Main-Tauber

Badische Sportjugend

Sonne und mehr in Kroatien

Archivartikel

Main-Tauber-Kreis.Die Sportjugend im Main-Tauber-Kreis führte zum 13. Mal eine Sommerfreizeit in Kroatien durch. Ziel war wiederum die kulturträchtige Küstenstadt Pula, die an der Südspitze Istriens zu finden ist. Berühmt ist die touristische Hafenstadt für ihren antiken Stadtkern und das gut erhaltene Amphitheater.

Mahlzeiten selbst zubereitet

Zum ersten Mal kam die Jugendgruppe nicht bei strahlendem Sonnenschein, sondern bei strömenden Regen an. Kurzerhand wurde Handlungsfähigkeit bewiesen und alle packten beim Ausladen und Einräumen im Team mit an, wodurch das schlechte Wetter überhaupt kein Hindernis darstellte.

Die Gruppe ließ sich nicht unterkriegen und ging nach Aufbau des Camps gemeinsam im warmen kristallklaren Wasser baden. Alle Jugendlichen waren von dem strahlend blauen Meer, das direkt vor der Unterkunft lag, und den angenehmen Wassertemperaturen sehr angetan.

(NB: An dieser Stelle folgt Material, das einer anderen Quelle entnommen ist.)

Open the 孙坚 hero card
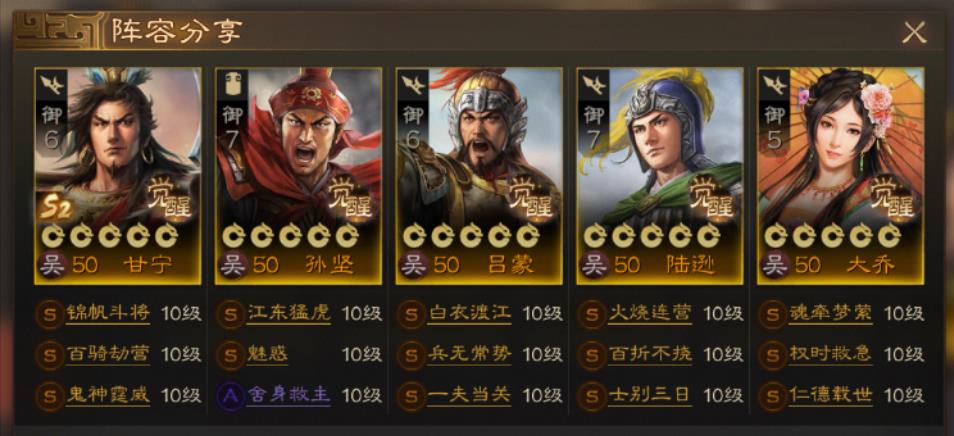 point(298,176)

Eine Besonderheit war in diesem Jahr, dass die Jugendgruppe erstmals im Camp Stoja untergebracht war. So wurden sämtliche Mahlzeiten mit Hilfe aller Teilnehmer selbst zubereitet, um sie im Anschluss gemeinsam zu verspeisen. Gemeinsam wurde Frühstück zubereitet sowie gekocht und im Anschluss wieder abgewaschen und aufgeräumt. Ziel war es gruppendynamisch und verantwortungsbewusst verschiedene Aufgaben zu bewältigen.

Abstecher nach Venedig

Tagesausflüge, die natürlich immer mit einer Badetour verbunden waren, führten in das Naturschutzgebiet Premantura und in die malerische Küstenstadt Rovinj. Ein Highlight war natürlich auch der Tagesausflug mit einer Fähre in die Lagunenstadt Venedig. Der taubenüberfüllte Markusplatz, die schwarzen Gondeln und die malerische Rialtobrücke werden so manchem Teilnehmer noch lange in Erinnerung bleiben.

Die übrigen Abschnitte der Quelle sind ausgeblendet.